Reduce la incidencia de enfermedades cardiovasculares y problemas derivados del consumo elevado de azúcares refinados como la diabetes.

¿Qué alimentos básicos la integran?

Uno de los elementos más recomendados en la dieta es el aceite de oliva, el cual disminuye el riesgo de padecer obstrucciones en las arterias, y tiene un alto contenido en carotenos y vitamina E.

Las verduras y legumbres, el pescado, la fruta, carnes blancas, la pasta, arroz y frutos secos son los alimentos más importantes en la dieta mediterránea, además también se recomienda el consumo moderado de vino.

Beneficios para la salud.

Los beneficios producidos por la dieta son más llamativos si se combinan con ejercicio físico. Así, junto al ejercicio realizado, la dieta mediterránea contribuye a bajar de peso,  controlar la presión arterial y la hipercolesterolemia y a atrasar el deterioro cognitivo.

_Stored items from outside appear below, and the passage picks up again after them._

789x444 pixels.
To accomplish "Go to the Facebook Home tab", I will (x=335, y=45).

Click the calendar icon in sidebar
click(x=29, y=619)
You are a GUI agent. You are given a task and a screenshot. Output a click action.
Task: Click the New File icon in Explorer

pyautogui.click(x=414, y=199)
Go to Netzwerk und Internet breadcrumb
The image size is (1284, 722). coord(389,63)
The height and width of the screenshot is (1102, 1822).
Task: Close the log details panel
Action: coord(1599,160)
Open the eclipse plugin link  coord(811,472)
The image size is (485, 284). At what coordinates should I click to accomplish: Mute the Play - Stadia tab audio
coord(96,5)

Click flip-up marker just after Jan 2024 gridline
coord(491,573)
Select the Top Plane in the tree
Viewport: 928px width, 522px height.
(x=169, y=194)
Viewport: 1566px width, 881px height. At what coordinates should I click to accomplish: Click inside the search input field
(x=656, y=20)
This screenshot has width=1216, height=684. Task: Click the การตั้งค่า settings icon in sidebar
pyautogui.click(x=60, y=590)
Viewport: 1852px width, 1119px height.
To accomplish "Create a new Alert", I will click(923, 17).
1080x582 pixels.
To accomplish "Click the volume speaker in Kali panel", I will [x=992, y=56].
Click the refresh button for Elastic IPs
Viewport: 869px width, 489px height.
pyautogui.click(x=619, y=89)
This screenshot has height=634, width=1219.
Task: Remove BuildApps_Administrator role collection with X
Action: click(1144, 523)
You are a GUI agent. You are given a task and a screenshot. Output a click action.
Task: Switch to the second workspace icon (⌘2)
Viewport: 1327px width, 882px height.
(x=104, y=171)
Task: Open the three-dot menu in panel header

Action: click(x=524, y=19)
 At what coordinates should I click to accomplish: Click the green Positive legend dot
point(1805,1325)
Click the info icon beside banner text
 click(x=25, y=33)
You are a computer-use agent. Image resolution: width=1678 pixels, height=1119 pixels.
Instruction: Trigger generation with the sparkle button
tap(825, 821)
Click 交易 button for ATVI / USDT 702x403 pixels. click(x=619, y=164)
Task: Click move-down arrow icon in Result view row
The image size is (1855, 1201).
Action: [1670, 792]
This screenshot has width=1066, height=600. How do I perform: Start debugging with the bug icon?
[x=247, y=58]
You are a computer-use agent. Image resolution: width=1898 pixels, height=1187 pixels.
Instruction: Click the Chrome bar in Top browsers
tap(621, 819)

Además, ofrece protección contra enfermedades como la diabetes o el Alzheimer. También mejora el funcionamiento de diferentes órganos como el riñón y el corazón.

La tasa de mortalidad por cáncer es menor entre quienes practican la dieta mediterránea en comparación con aquellos que tienen a abusar más de la comida rápida, alimentos precocinados y grasas

Aportaciones de la dieta al embarazo.

Según los expertos, si la alimentación de la madre sigue un esquema mediterráneo, los niños tendrán una mejor salud en su desarrollo y crecimiento, previniendo enfermedades como la diabetes del adulto o el desarrollo de patologías cardiovasculares como la hipertensión.

El exceso de grasas saturadas influye sobre el desarrollo del páncreas y, por tanto, en las concentraciones de insulina y glucosa del niño, que hacen que pueda nacer con una mayor propensión a la diabetes. Por eso es necesario llevar una dieta mediterránea equilibrada y ejercicio físico diario.